Spring Webflow pros:

  1. concept of "scope" containers flowScope, viewScope, flashScope, sessionScope and having easy access to these containers WITH IN A FLOW gives the developer flexibility as these are accessible from anywhere and are mutable.

  2. Easily define states view-state,action-state,decision-state,end-state which clearly defines what each state is doing but as mentioned in the cons... if your application is complex and has MANY different states and transitions constantly Going back and forth... this can clutter your -flow.xml file makes it hard to read or follow the sequential logic. It's only easy if you have simple use cases with a small number of state definitions.

  3. Seldom used but a powerful feature of webflow is flow inheritance. Common flow functionality across multiple flows can be defined in a single abstract parent flow and extended by child flows (similar to an abstract class definition in java). This feature is nice with regards to the DRY principle if you have many flows that share common logic.

  4. Easily defined validation rules and support for JSR-303 (but Spring MVC has this as well)

  5. The output tag can be used to send POJOs back and forth between Main flow <-> subflow. This feature is nice because the parameters don't need to be passed through the url via get/post and can pass as many POJOs as you wish.

  6. Clearly defined views. What the view name is and which model variable it is being mapped to (e.g <view-state id="edit" view="#{flowScope.modelPathName}/editView" model="modelObj"> ). Also in the example just demonstrated can use preprocessing expressions for viewnames or most arguments in webflow... nice feature though not very well documented :/

Conclusion: Spring Webflow project was a good idea and sounds great on paper but the cons make it cumbersome to work with in complex use cases increasing development time significantly. Since a better solution exists for complex use cases (Spring MVC) to me it is not worth investing heavily in web flow because you can achieve the same results with Spring MVC and with a faster development time for both complex and simple use cases. Morever, Spring MVC is actively maintained, has better documentation, and a larger user community.
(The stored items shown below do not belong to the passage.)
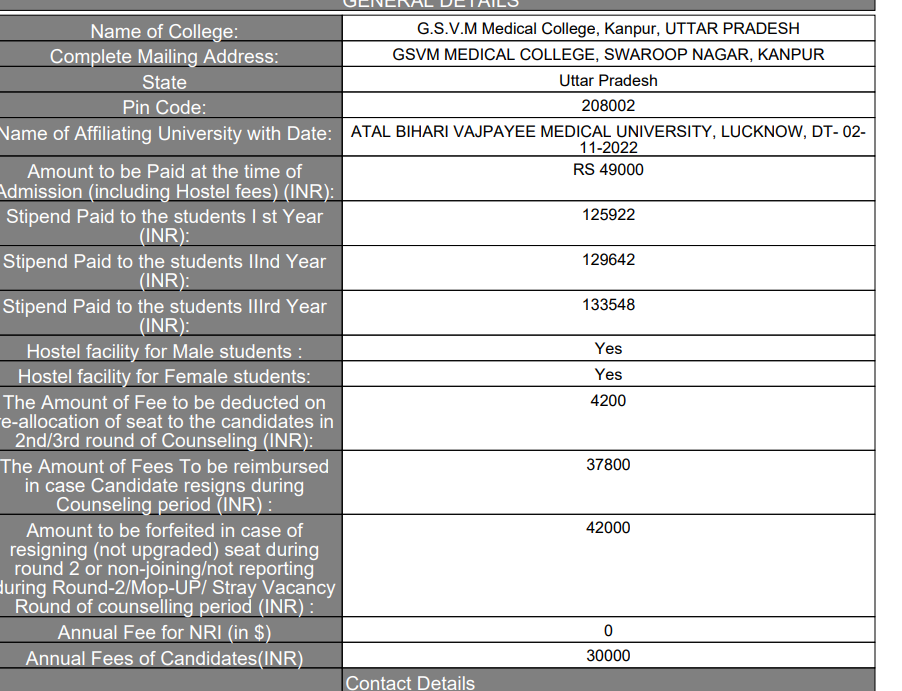Select the Contact Details section header
The image size is (902, 691).
[x=410, y=683]
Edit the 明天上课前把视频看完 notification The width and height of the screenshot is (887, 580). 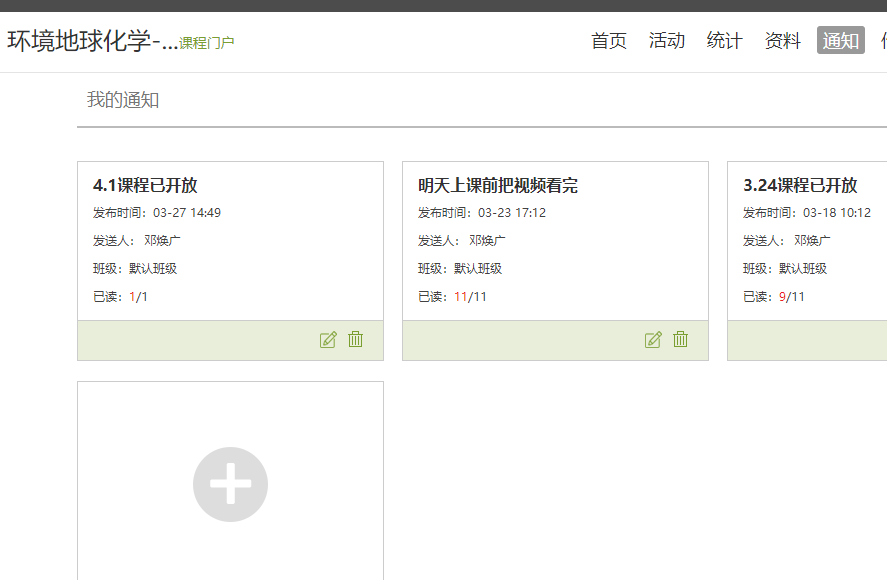[x=653, y=340]
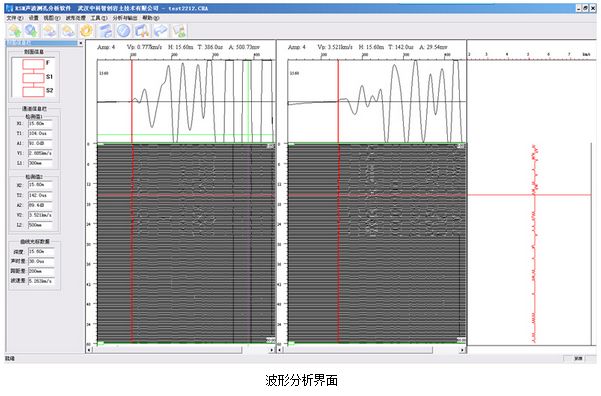
Task: Close the left info side panel
Action: pyautogui.click(x=80, y=43)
Maybe if some of my cons are addressed it would tip the scales in Webflow's favor but until then I will recommend Spring MVC over webflow.

Note: I might be missing some things but this is what I came up with off the top of my head.

Upvotes: 22

riddle_me_this
riddle_me_this

Reputation: 9145

Additionally, you can use the back button and retain state up to the number of snapshots you choose to store.

You also may find this related question useful.